6. Horário eleitoral gratuito e debate em debate, TV Pirata

A TV a cabo, a internet e o Netflix ainda não eram realidade no Brasil de 1989, o que dava mais sentido ao termo “propaganda obrigatória”, já que a única opção para quem queria fugir dos programas eleitorais era desligar a televisão.

Em dois quadros exibidos em 1989, ano da eleição de Fernando Collor de Melo, o programa “Horário eleitoral gratuito”, da TV Pirata, representou o aborrecimento do telespectador naqueles anos de falta de opção durante o horário eleitoral com uma espécie de “onipresença” de um candidato. Já o “debate em debate”, também da TV Pirata, exagerou nas tintas ao retratar a bagunça em que se transformam muitos debates eleitorais.

Criado e redigido pelos humoristas que anos mais tarde criaram o programa Casseta e Planeta - a equipe contava ainda com os cartunistas Laerte, Angeli e Glauco -, a TV Pirata foi um marco nos humorísticos da televisão ao inserir um novo jeito de fazer humor, com metalinguagem, discussões sobre preconceito, sátira às telenovelas da própria TV Globo, onde o programa era exibido, e ausência de bordões.

7. Paulinho Pindobas, dos humoristas de Hermes e Renato

Paulinho Pindobas, o candidato criado pelos humoristas de Hermes e Renato, levava às últimas consequências a sátira à propaganda eleitoral gratuita, com os tradicionais vídeos de candidatos em visita a comunidades carentes. Exibida quando o grupo estava na MTV Brasil (quando a emissora era parte do Grupo Abril, antes de ser adquirida pela Viacom, proprietária da marca nos Estados Unidos), a peça faz a caricatura de um candidato que, com um revólver na cintura e comportamento duvidoso, interage com moradores de rua enquanto um coral desafinado canta o jingle da campanha.

O vídeo, com pouco menos de três minutos, tem o tradicional beijo em criança (com direito a uma limpada de boca após o beijo), abraços e até a entrega de um “saco de cimento” a um dos personagens do quadro. Na parte debaixo da tela, números dos showmícios realizados por Pindobas.

8. Campanha política, Porta dos Fundos

O quadro “Campanha Política”, do canal do YouTube Porta dos Fundos, faz uma sátira ao famoso “corpo a corpo”, prática adotada por candidatos durante as campanhas eleitorais, quando saem às ruas pra um contato mais próximo com a população na busca por votos. Na esquete, o candidato se vê em frente a um bar em um subúrbio, diante da população local, tendo que provar “iguarias” que compõem o cardápio do estabelecimento. O nojo com que prova os itens, entregues a ele por um assessor, é evidente.

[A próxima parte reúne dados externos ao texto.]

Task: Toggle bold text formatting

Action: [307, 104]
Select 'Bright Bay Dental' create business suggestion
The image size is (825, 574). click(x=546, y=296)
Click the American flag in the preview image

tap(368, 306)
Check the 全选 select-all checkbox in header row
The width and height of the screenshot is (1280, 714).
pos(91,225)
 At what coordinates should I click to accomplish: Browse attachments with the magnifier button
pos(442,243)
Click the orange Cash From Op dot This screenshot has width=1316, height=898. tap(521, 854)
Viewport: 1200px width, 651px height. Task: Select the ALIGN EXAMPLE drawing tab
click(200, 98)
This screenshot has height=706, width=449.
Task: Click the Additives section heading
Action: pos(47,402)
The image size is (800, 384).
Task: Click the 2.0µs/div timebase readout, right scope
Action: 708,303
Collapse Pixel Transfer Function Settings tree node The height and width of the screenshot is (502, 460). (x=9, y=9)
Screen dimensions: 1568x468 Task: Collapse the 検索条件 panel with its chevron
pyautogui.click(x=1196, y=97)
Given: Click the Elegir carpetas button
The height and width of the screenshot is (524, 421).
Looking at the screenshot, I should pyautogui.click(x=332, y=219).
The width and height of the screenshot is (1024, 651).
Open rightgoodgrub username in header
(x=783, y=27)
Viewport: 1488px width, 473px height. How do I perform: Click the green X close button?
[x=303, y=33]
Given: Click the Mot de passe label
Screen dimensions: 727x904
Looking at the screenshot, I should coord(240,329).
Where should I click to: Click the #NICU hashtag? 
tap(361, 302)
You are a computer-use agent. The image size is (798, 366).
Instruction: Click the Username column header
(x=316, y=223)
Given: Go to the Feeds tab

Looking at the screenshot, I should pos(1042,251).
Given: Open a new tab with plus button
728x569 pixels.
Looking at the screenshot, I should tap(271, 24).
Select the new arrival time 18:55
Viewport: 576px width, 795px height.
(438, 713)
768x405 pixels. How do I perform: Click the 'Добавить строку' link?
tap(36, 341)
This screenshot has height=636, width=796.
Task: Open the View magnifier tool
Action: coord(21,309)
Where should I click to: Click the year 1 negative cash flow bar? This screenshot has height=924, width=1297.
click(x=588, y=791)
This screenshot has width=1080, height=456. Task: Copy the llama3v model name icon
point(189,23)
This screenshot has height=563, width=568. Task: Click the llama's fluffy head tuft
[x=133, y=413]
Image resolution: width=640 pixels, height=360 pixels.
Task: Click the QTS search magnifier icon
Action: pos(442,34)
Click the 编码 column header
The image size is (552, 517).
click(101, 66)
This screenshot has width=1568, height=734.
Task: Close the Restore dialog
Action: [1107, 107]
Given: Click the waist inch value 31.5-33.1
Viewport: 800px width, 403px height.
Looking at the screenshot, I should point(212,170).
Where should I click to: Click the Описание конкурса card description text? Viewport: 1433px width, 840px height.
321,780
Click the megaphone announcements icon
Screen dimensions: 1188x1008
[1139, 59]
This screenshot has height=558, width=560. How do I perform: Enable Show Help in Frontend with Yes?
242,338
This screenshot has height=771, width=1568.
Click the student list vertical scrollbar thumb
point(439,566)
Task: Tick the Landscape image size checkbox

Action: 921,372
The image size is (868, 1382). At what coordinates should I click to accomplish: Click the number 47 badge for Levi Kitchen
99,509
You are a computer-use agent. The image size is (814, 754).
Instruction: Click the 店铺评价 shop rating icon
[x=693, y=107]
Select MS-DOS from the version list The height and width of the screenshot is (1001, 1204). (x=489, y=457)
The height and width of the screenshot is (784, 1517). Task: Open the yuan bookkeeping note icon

9. Tá no Ar, de Marcelo Adnet

No programa Ta no Ar, da Rede Globo, Marcelo Adnet faz um raio-X do tal corpo a corpo protagonizado pelos candidatos durante as campanhas eleitorais. Enquanto as imagens mostram um candidato fictício nas ruas com eleitores – em cenas típicas como a criança no colo, o abraço a trabalhadores e a tradicional mordida no pastel –, um jingle é tocado de fundo com a seguinte frase: “o candidato quer passar a imagem de que é amado por toda a gente/coloca chapéu de engenheiro e aponta pra frente”.